[Exercise text Boundary: Start]
The land was owned by William the Conqueror, whose son, later King Henry I, is thought to have been born in Selby in the previous year.
Howden, to the north, was famous for its Horse Fairs. It became home to the Airship Guarantee Company. The airship R38 was based at Howden during trials for the US Navy. In 1921, flying over Hull, it exploded, killing almost all of the 49 people aboard.
Top: Selby Abbey
Above: Goole Coat of Arms
Left: R38 leaving its shed at Howden, 24 August, 1921.
Prints and text about the Dutch River Project.
The text reads: Goole may be less than two centuries old, but its name is ancient. It comes from the old English word goule, given to the stream Gulle, and best translated as drainage-channel.
It was probably the Gulle which was straightened and renamed the Dutch River. This was dug by Cornelius Vermuyden, a Dutch engineer, in the late 1620s when Goole was a tiny fishing village.
Vermuyden had been invited to England in 1621 by King James I to repair the banks of the River Thames. He went on to create drainage systems which brought thousands of acres of eastern England into agricultural use.
The Stuart Kings had a favourite hunting ground at Hatfield Chase, to the south of here, which was frequently flooded. In 1626, Vermuyden was engaged by King Charles I to drain it.
[Exercise text Boundary: End]
[Data section Boundary: Start]
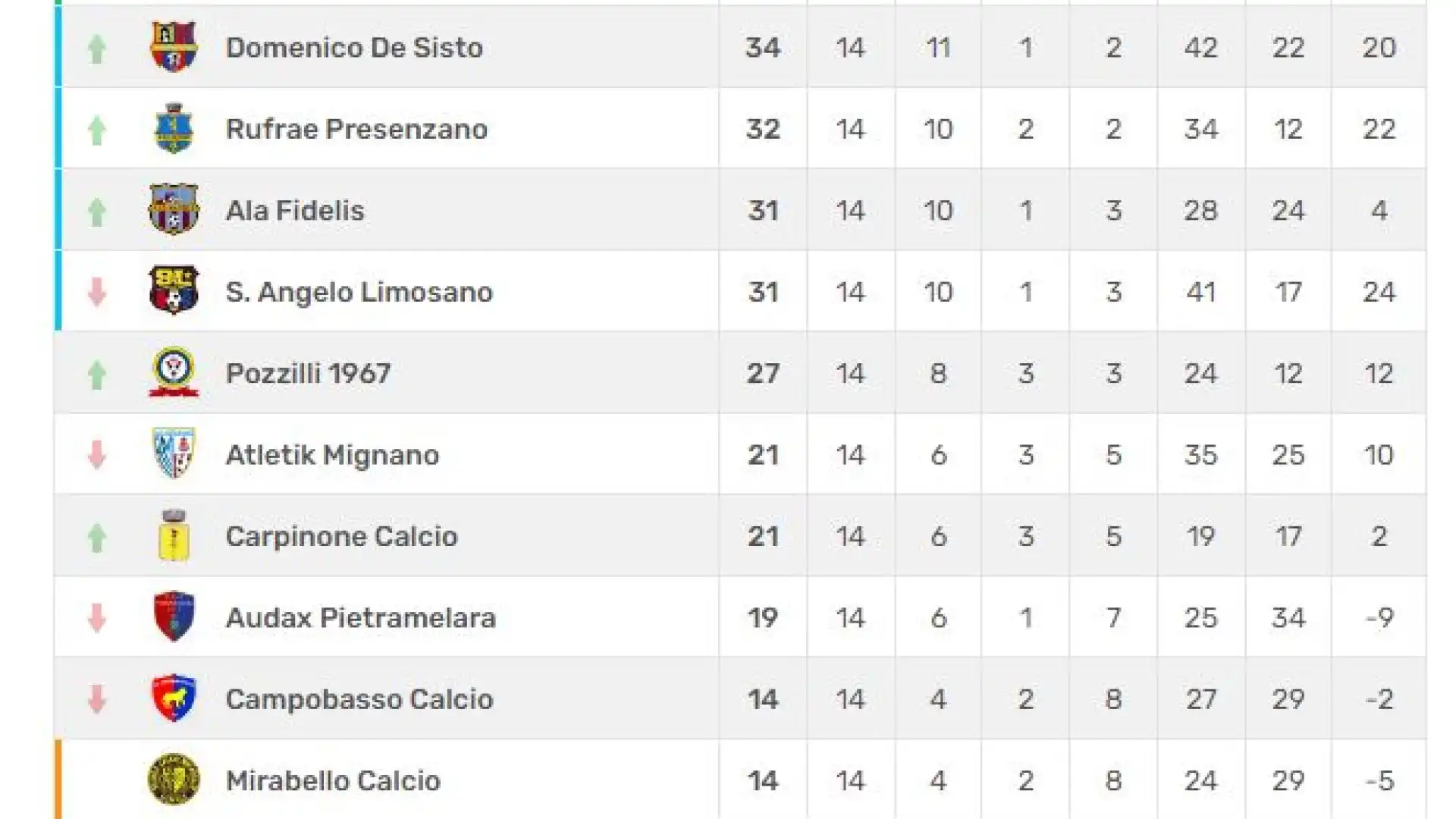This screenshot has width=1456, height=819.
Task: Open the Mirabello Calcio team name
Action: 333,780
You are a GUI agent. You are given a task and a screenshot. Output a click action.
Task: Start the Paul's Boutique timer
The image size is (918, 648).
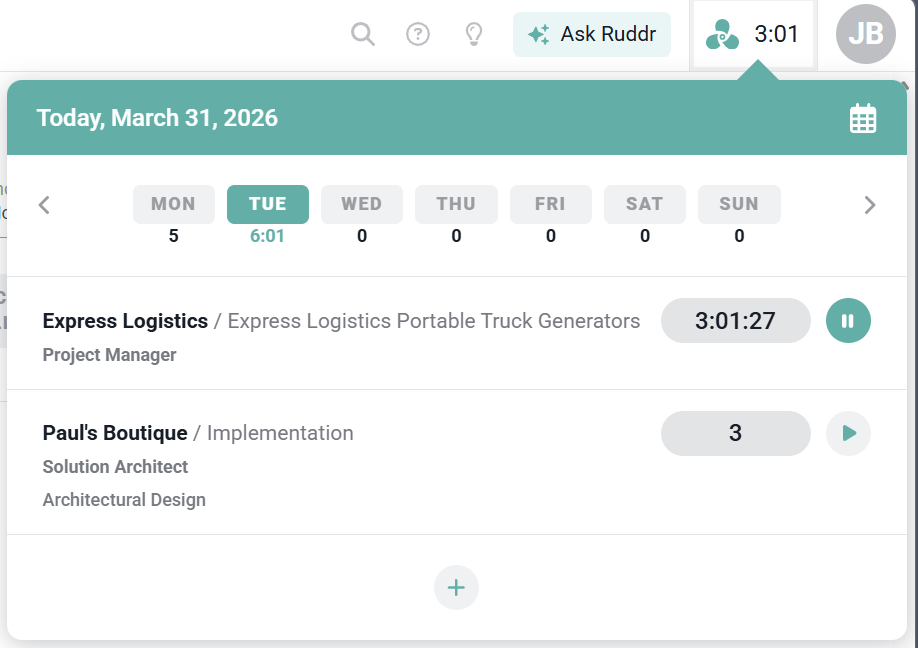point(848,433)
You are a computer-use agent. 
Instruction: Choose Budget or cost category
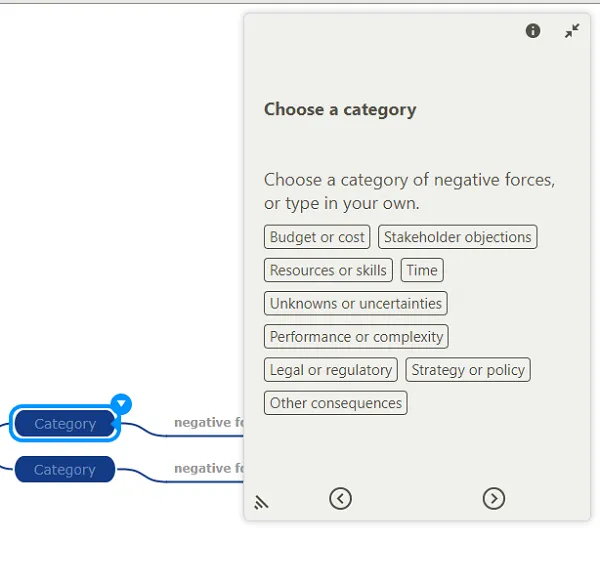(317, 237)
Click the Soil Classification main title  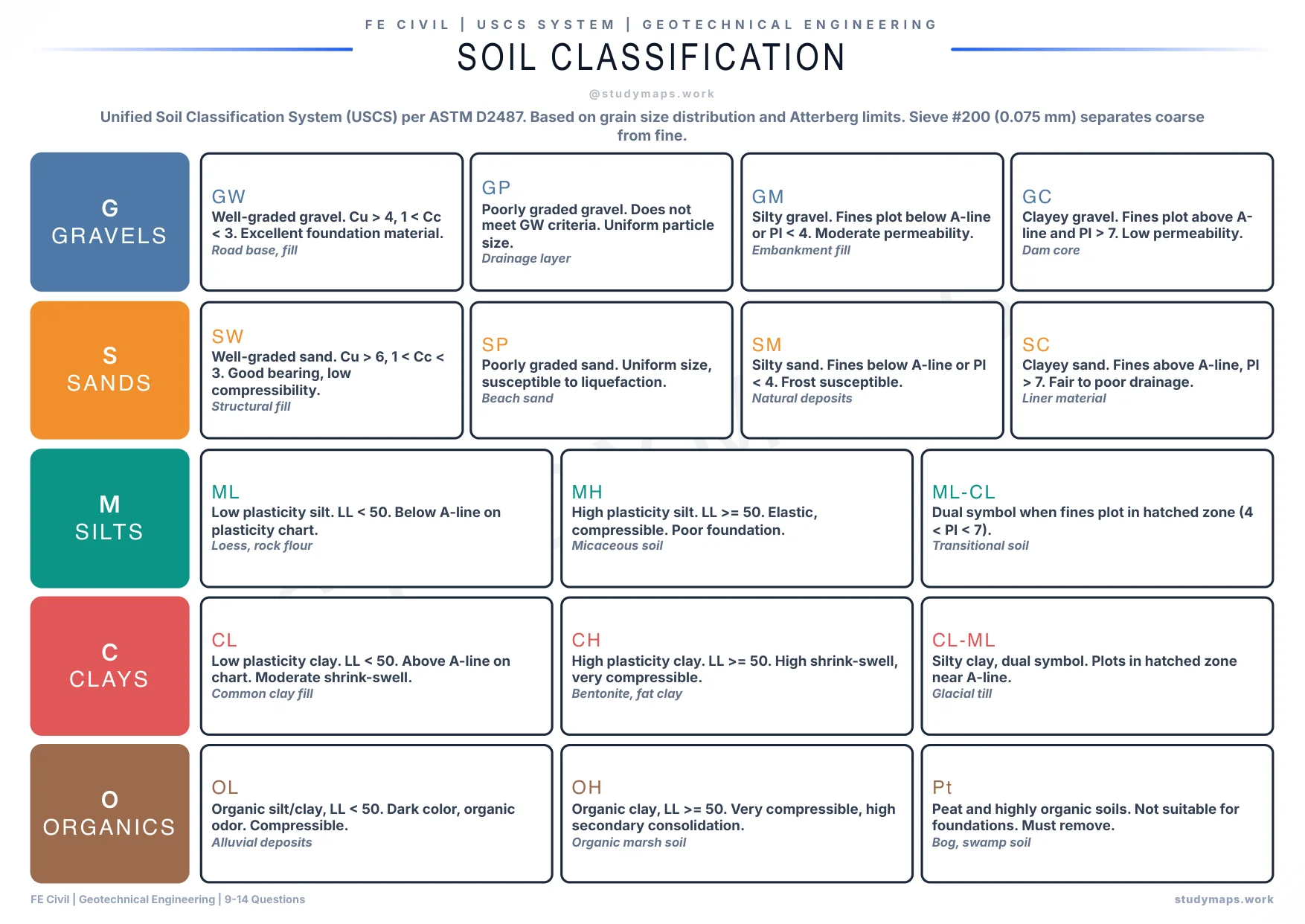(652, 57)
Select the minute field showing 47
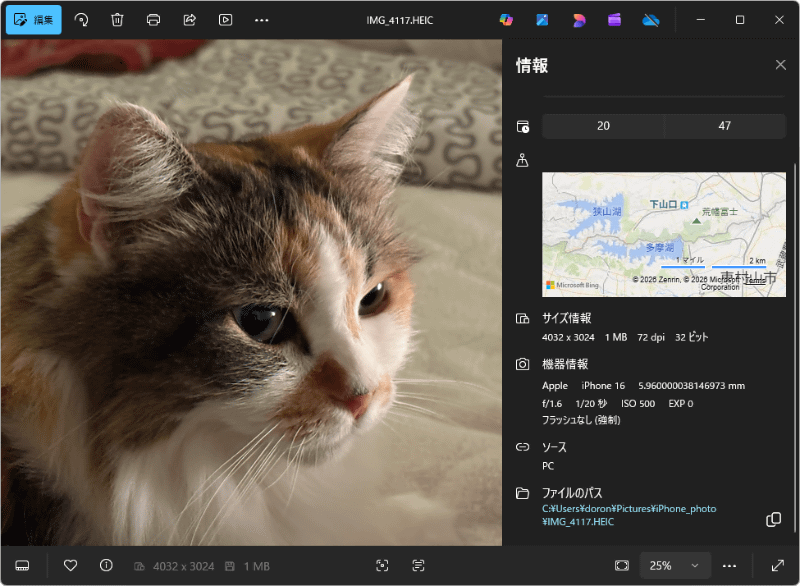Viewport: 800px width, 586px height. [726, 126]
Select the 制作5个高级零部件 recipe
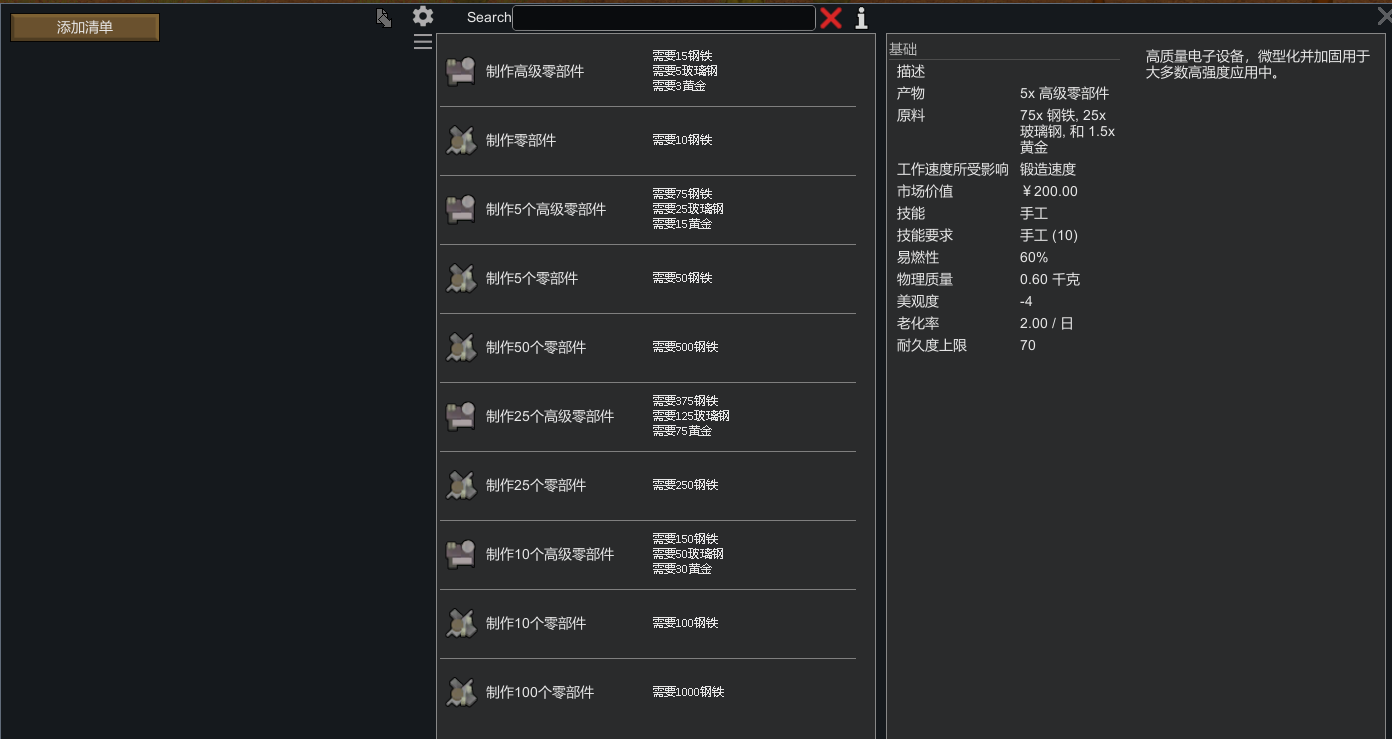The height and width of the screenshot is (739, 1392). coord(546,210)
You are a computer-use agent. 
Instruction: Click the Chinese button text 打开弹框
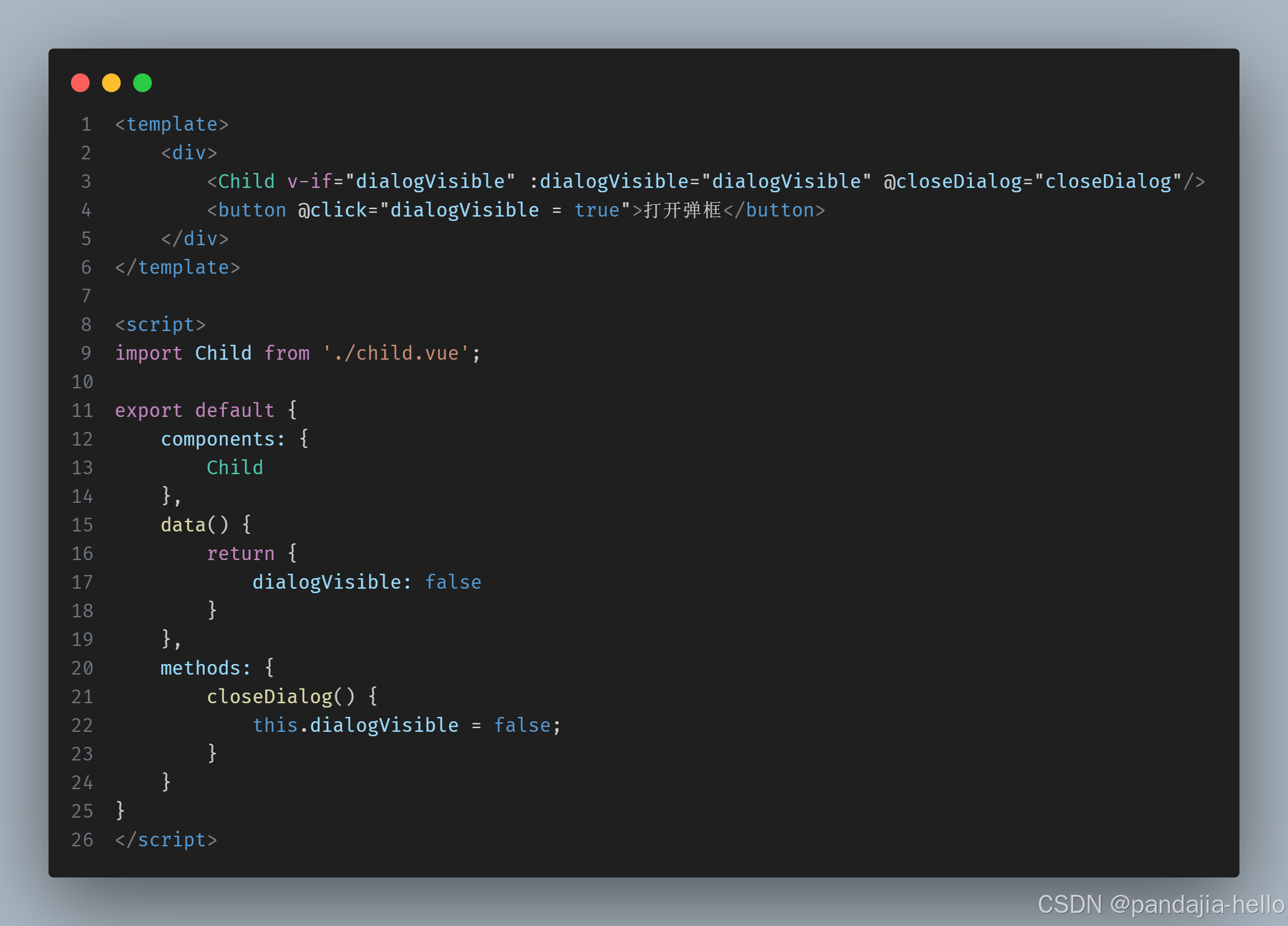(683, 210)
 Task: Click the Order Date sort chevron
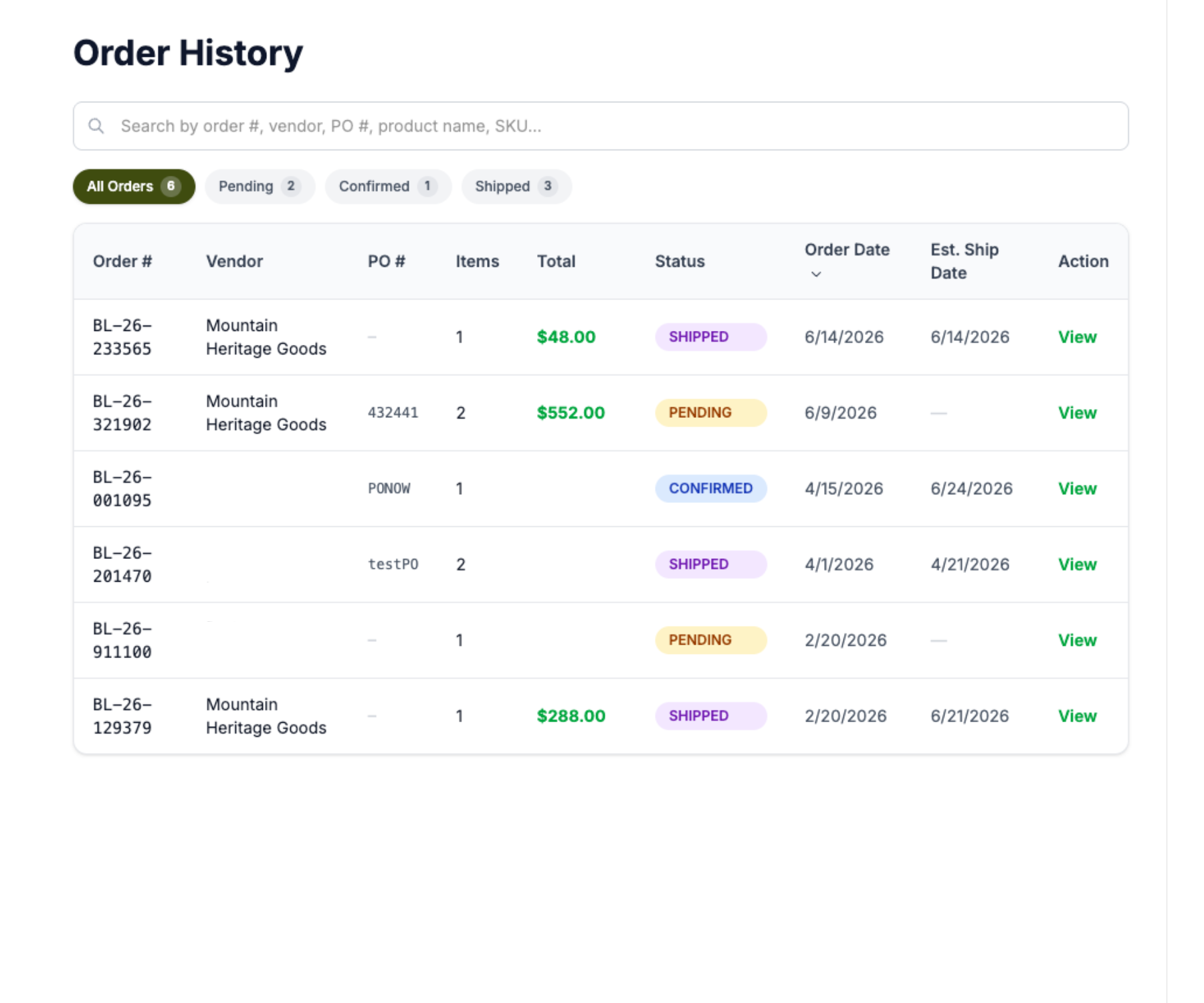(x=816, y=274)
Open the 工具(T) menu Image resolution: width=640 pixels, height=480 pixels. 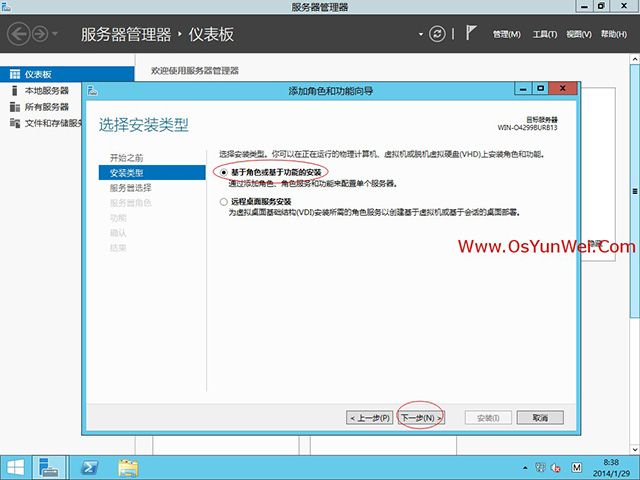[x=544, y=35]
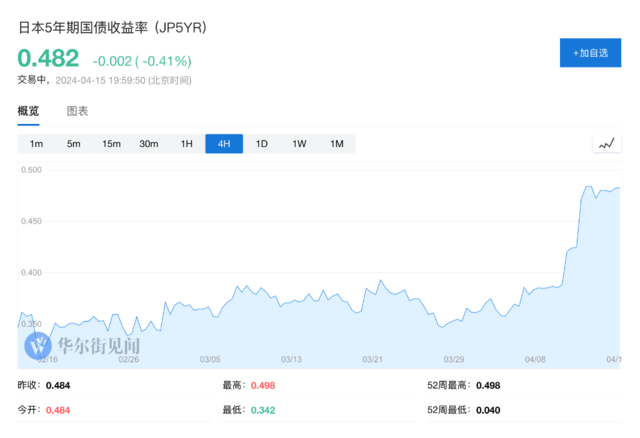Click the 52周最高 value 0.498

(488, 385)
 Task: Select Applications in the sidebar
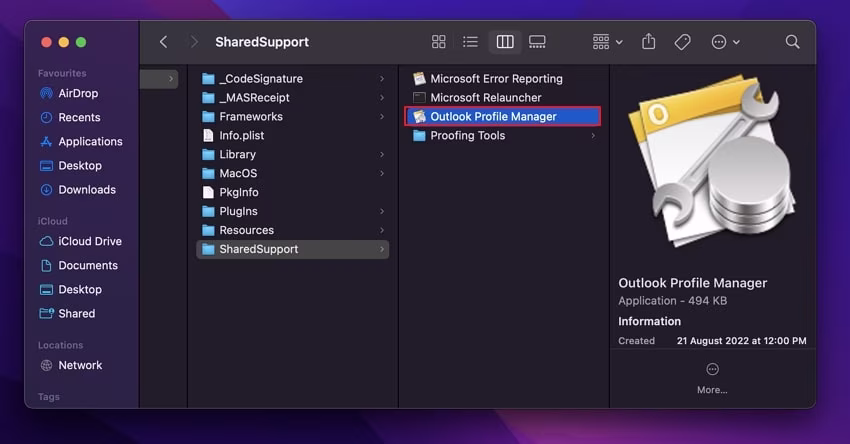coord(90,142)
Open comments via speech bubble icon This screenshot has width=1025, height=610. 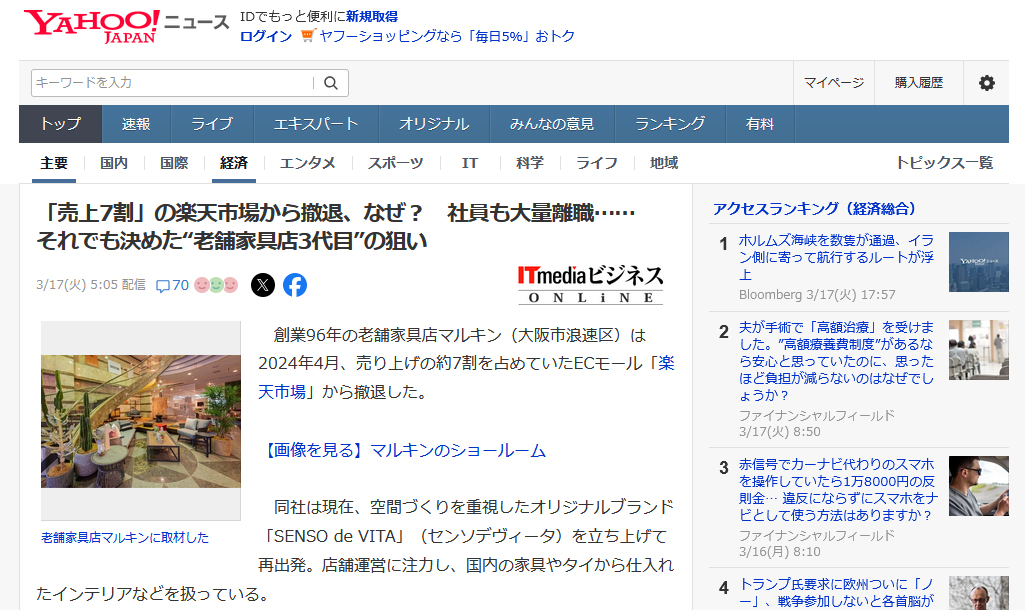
[Data section Boundary: End]
Set of tasks:
**1.** In the text about Goole and the Dutch River, what is the old English word goule best translated as?
**2.** Please print the part of the Goole text between "Prints and text" and "to drain it.", inclusive.
**3.** Proceed with the text about Goole and the Dutch River, continuing from its last sentence.

Answers to each task:
**1.** Drainage-channel.

**2.**
Prints and text about the Dutch River Project.
The text reads: Goole may be less than two centuries old, but its name is ancient. It comes from the old English word goule, given to the stream Gulle, and best translated as drainage-channel.
It was probably the Gulle which was straightened and renamed the Dutch River. This was dug by Cornelius Vermuyden, a Dutch engineer, in the late 1620s when Goole was a tiny fishing village.
Vermuyden had been invited to England in 1621 by King James I to repair the banks of the River Thames. He went on to create drainage systems which brought thousands of acres of eastern England into agricultural use.
The Stuart Kings had a favourite hunting ground at Hatfield Chase, to the south of here, which was frequently flooded. In 1626, Vermuyden was engaged by King Charles I to drain it.

**3.**
At first his new canals and cuts ran into the Aire, which then flooded. Only when he diverted the Don away from the Aire and turned it directly into the Ouse, did the area’s flooding problems begin to improve.
Top: The Dutch River
Right: above, Cornelius Vermuyden, below, Vermuyden Terrace (the ship is being launched from Goole Shipbuilding Yard).
Prints and text about John Wesley.
The text reads: In the 1800s several chapels were built by groups claiming allegiance to John Wesley, the founder of Methodism. A United Free Methodist chapel stood on the corner of St John’s Street until 1897, and a Wesleyan chapel opened in North Street in 1829. The Primitive Methodists also had a chapel in North Street. Goole Library, adjacent to this pub, stands on the site of their second chapel, which was demolished in 1962.
Wesley was born at Epsworth Rectory, south of Goole, in 1703. The 15th of 19 children, he may have owed his independence of mind to his father, whose politics inspired a mob to burn down the Rectory. John barely escaped with his life.
In his thirties, Wesley, a Church of England priest, felt a renewed call. His preaching so alarmed the church authorities that he was barred from their pulpits. In 1742, St Andrew’s at Epworth excluded him. Wesley preached there all the same, standing on his father’s tomb in the churchyard.
Wesley travelled the country preaching daily to people he considered the church had neglected. By the time of his death, 1791, he had covered 250,000 miles, and had preached 40,000 sermons.
Top: Wesley rescued from the burning Rectory
Left: above, Portrait of John Wesley, below, Carlisle Terrace Primitive Methodist Church and schoolroom
Above: United Free Methodist chapel, on the corner of St John’s Street and Lower Bridge Street.
A print of the River Ouse.
Prints and text about Goole taking shape.
The text reads: Goole owes its growth to the docks built where the Aire and Calder Navigation met the Ouse. The year 1826, when the docks and the canal opened, is regarded as the date of the founding of the town.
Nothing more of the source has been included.